◆ Extracted records:
-- Start --

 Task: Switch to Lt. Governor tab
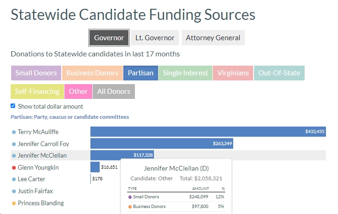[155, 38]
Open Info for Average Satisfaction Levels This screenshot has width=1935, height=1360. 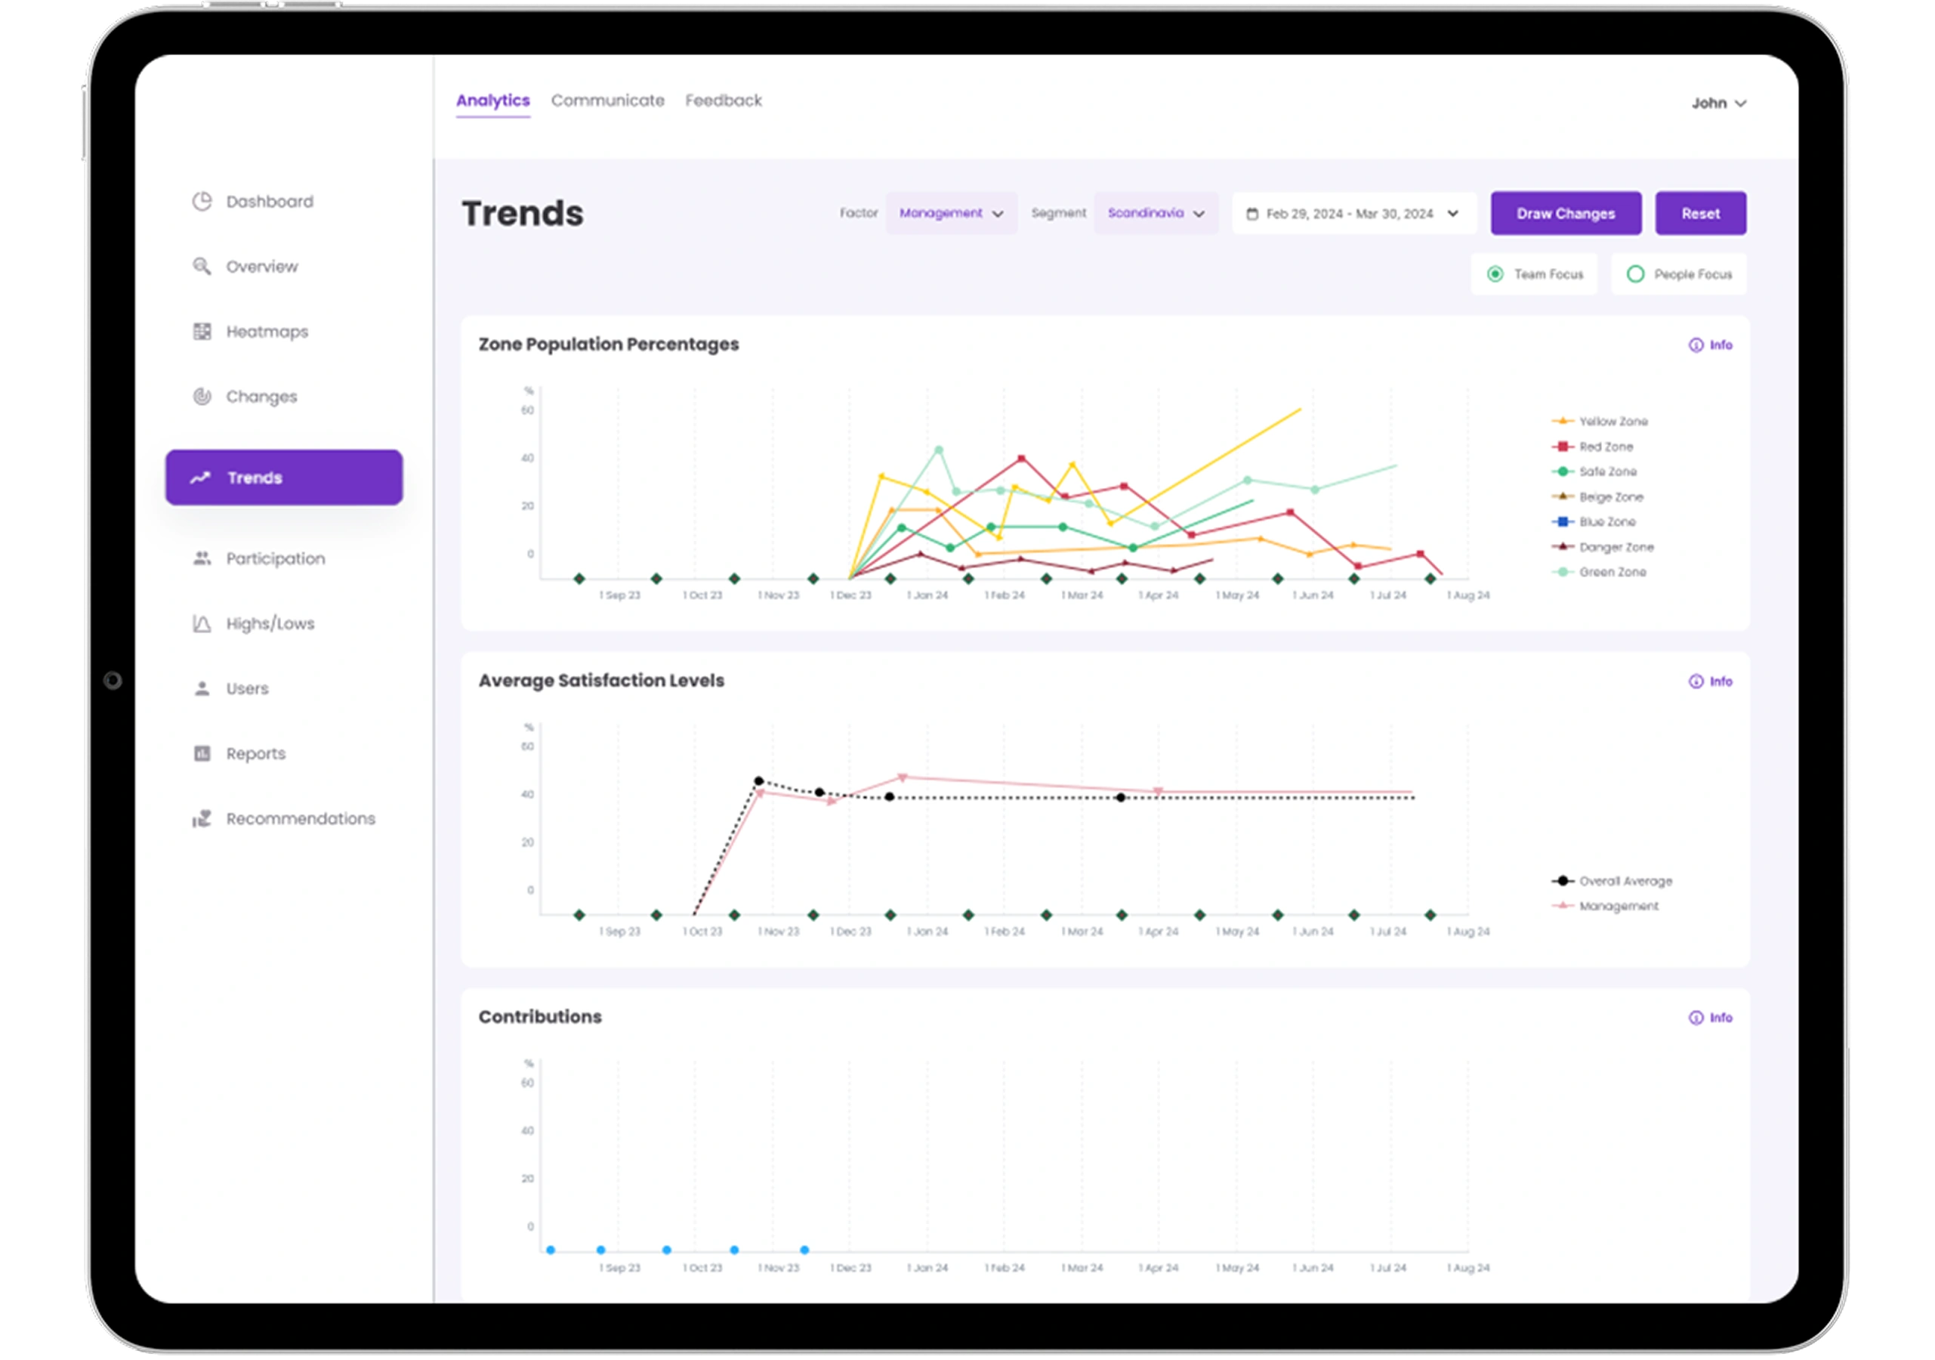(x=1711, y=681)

-- End --
-- Start --

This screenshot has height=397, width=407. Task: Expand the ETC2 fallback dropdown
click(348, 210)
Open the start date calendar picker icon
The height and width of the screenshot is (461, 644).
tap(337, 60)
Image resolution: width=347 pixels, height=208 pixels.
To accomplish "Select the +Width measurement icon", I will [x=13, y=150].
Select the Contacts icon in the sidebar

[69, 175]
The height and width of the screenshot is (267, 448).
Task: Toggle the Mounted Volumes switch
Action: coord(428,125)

-- End --

◆ Short task:
Reproduce the part of the records that opens with the line containing "Open the start date calendar picker icon" and closes with the line containing "Action: coord(428,125)", substituting "button" for every "icon" and changing nothing else.

◆ Output:
Open the start date calendar picker button
The height and width of the screenshot is (461, 644).
tap(337, 60)
Image resolution: width=347 pixels, height=208 pixels.
To accomplish "Select the +Width measurement button", I will [x=13, y=150].
Select the Contacts button in the sidebar

[69, 175]
The height and width of the screenshot is (267, 448).
Task: Toggle the Mounted Volumes switch
Action: coord(428,125)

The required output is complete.